** REQUIREMENT **
Write each entry down again precisely, skipping nothing.

** RECORDS SUPPLIED **
━━━━━━

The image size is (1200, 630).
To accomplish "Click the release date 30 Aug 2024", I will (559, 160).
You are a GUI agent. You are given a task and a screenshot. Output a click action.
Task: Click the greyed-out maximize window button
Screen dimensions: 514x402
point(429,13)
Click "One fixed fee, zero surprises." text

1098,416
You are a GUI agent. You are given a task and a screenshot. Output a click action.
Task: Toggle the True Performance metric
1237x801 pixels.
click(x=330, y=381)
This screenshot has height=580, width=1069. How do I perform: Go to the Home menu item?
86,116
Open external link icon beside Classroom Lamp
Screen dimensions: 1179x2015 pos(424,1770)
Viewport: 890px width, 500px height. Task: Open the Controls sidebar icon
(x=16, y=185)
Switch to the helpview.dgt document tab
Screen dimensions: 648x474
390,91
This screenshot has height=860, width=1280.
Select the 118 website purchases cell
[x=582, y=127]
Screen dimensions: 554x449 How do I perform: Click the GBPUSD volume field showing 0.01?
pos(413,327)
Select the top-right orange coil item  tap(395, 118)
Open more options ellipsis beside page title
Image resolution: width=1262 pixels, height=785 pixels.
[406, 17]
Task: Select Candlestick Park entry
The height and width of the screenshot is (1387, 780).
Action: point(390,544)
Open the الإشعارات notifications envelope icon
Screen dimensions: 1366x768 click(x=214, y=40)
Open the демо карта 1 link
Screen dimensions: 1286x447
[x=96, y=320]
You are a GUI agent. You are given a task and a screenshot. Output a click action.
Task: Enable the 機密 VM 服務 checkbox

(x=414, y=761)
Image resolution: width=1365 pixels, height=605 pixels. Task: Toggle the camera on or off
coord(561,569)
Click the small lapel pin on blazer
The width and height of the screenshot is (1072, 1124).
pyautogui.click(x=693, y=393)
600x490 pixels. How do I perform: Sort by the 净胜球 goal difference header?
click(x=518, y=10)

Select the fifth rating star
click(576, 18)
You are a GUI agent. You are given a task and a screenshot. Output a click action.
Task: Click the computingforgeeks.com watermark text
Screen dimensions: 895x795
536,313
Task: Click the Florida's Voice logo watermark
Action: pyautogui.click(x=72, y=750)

━━━━━━

** RESPONSE TO THE EXERCISE **
The image size is (1200, 630).
To accomplish "Click the release date 30 Aug 2024", I will (559, 160).
You are a GUI agent. You are given a task and a screenshot. Output a click action.
Task: Click the greyed-out maximize window button
Screen dimensions: 514x402
point(429,13)
Click "One fixed fee, zero surprises." text

1098,416
You are a GUI agent. You are given a task and a screenshot. Output a click action.
Task: Toggle the True Performance metric
1237x801 pixels.
click(x=330, y=381)
This screenshot has height=580, width=1069. How do I perform: Go to the Home menu item?
86,116
Open external link icon beside Classroom Lamp
Screen dimensions: 1179x2015 pos(424,1770)
Viewport: 890px width, 500px height. Task: Open the Controls sidebar icon
(x=16, y=185)
Switch to the helpview.dgt document tab
Screen dimensions: 648x474
390,91
This screenshot has height=860, width=1280.
Select the 118 website purchases cell
[x=582, y=127]
Screen dimensions: 554x449 How do I perform: Click the GBPUSD volume field showing 0.01?
pos(413,327)
Select the top-right orange coil item  tap(395, 118)
Open more options ellipsis beside page title
Image resolution: width=1262 pixels, height=785 pixels.
[406, 17]
Task: Select Candlestick Park entry
The height and width of the screenshot is (1387, 780).
Action: point(390,544)
Open the الإشعارات notifications envelope icon
Screen dimensions: 1366x768 click(x=214, y=40)
Open the демо карта 1 link
Screen dimensions: 1286x447
[x=96, y=320]
You are a GUI agent. You are given a task and a screenshot. Output a click action.
Task: Enable the 機密 VM 服務 checkbox

(x=414, y=761)
Image resolution: width=1365 pixels, height=605 pixels. Task: Toggle the camera on or off
coord(561,569)
Click the small lapel pin on blazer
The width and height of the screenshot is (1072, 1124).
pyautogui.click(x=693, y=393)
600x490 pixels. How do I perform: Sort by the 净胜球 goal difference header?
click(x=518, y=10)

Select the fifth rating star
click(576, 18)
You are a GUI agent. You are given a task and a screenshot. Output a click action.
Task: Click the computingforgeeks.com watermark text
Screen dimensions: 895x795
536,313
Task: Click the Florida's Voice logo watermark
Action: pyautogui.click(x=72, y=750)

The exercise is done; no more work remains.